Qual é a dimensão de heroísmo que cabe(ria) na representação de uma guerra – como esta, a Primeira – que o seu “Mosquito” retrata e que tipo de herói Zacarias seria?

Zacarias é o anti-herói. De facto, de herói, ele tem algo no sentido de chegar ao final de sua jornada. Toda a construção narrativa do filme se baseia na jornada do herói. Porém, o Zacarias é o anti-herói, pois ele quer viver esses atos de bravura, que foi doutrinado a fazer, mas toma todas as decisões erradas e moralmente muito duvidosas. É uma personagem com pouco do arquétipo de herói que conhecemos. O que ele tem – e esta é a dimensão de heroísmo que todos os personagens do filme possuem – é o heroísmo de sobreviver à loucura. Todos eles têm.
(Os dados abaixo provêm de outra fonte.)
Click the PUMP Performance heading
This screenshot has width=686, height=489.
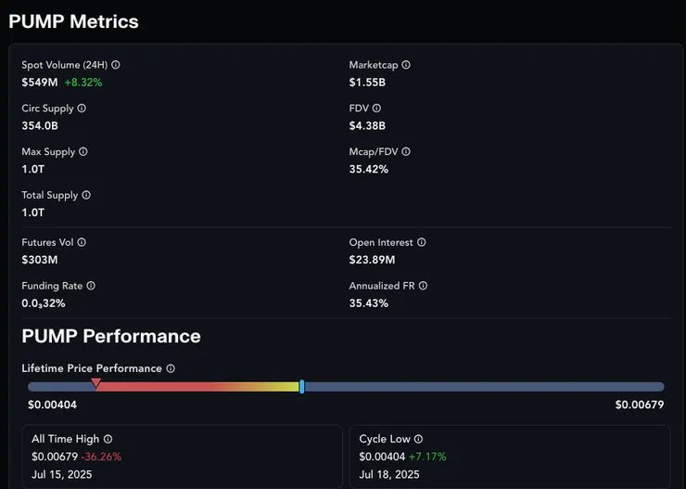coord(111,336)
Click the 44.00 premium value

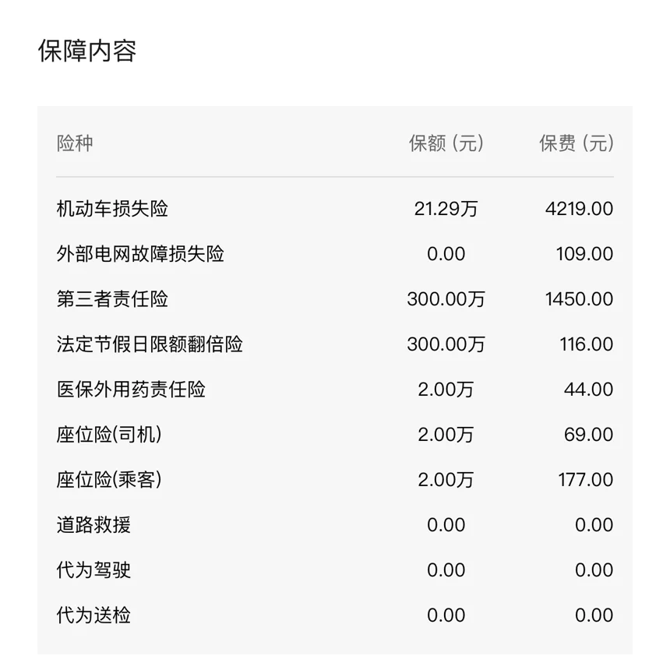[589, 390]
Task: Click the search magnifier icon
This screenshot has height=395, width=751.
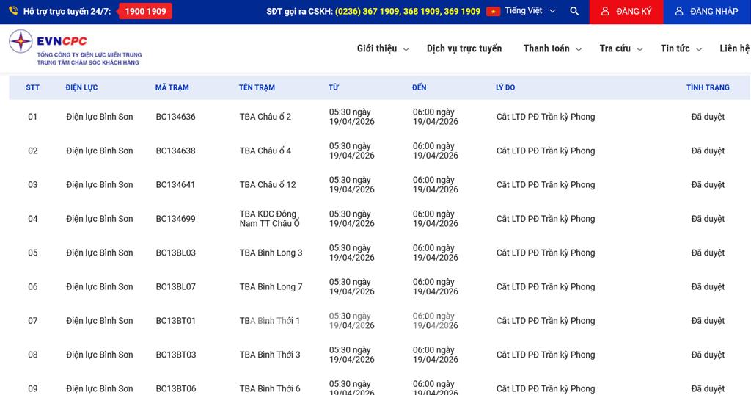Action: (574, 12)
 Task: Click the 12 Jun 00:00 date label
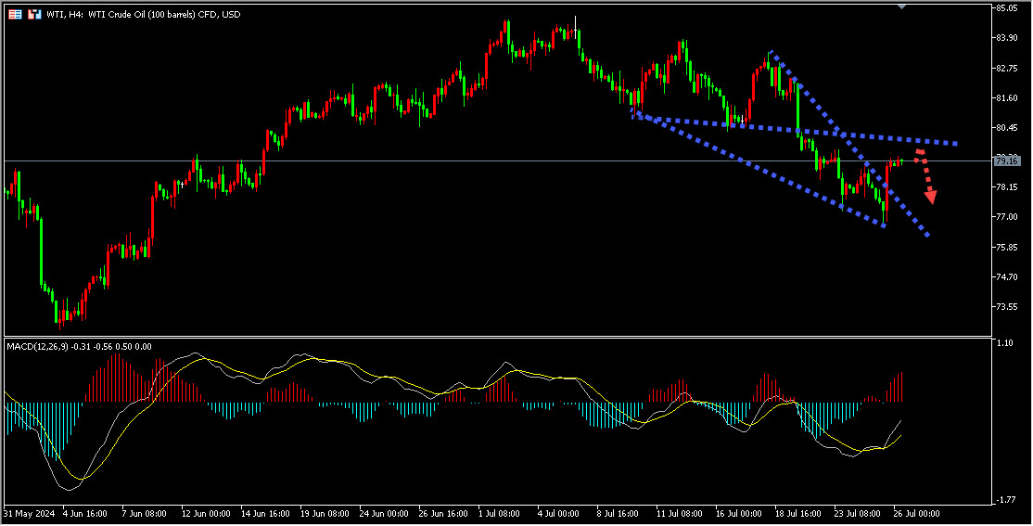tap(204, 513)
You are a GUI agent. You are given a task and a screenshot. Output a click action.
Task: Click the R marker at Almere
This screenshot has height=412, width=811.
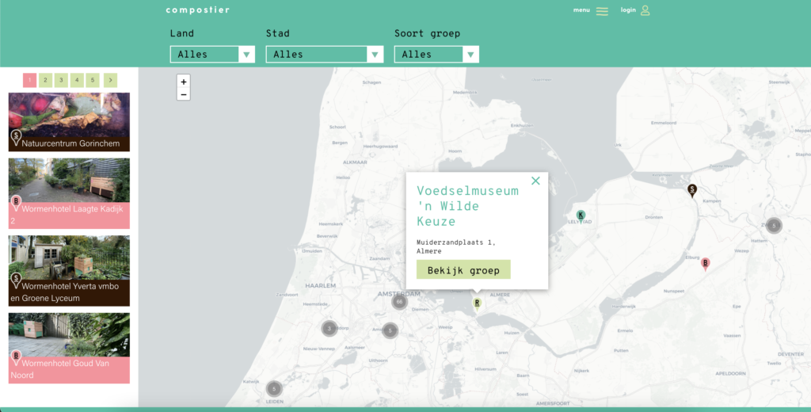click(x=477, y=302)
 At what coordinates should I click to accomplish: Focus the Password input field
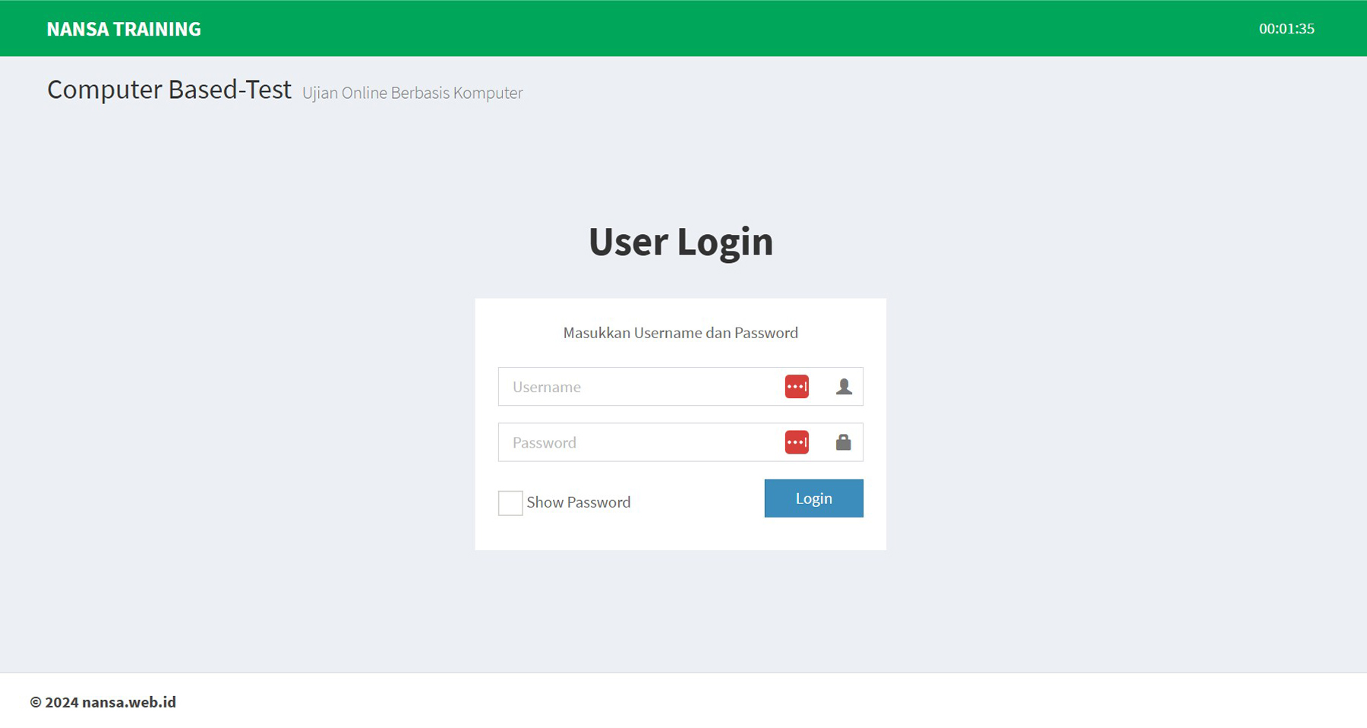point(638,442)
Eu sou uma representação, não só dos soldados, mas também dos civis que foram afetados pela Primeira Guerra. O grande heroísmo de todos eles é a sobrevivência. Não só a sobrevivência física, mas a sobrevivência mental e psicológica. É chegar ao final daquilo com alguma sanidade mental.

Entre os trabalhos de Hércules impostos a Zacarias no esforço de sobreviver há um leão da Nemeia que, aqui, parece simbolizar a luta da Natureza vs. Civilização. O que esse seu felino representa como signo do que existe de “natural” num continente invadido e o que existe de antinatural na presença daquela horda europeia ali?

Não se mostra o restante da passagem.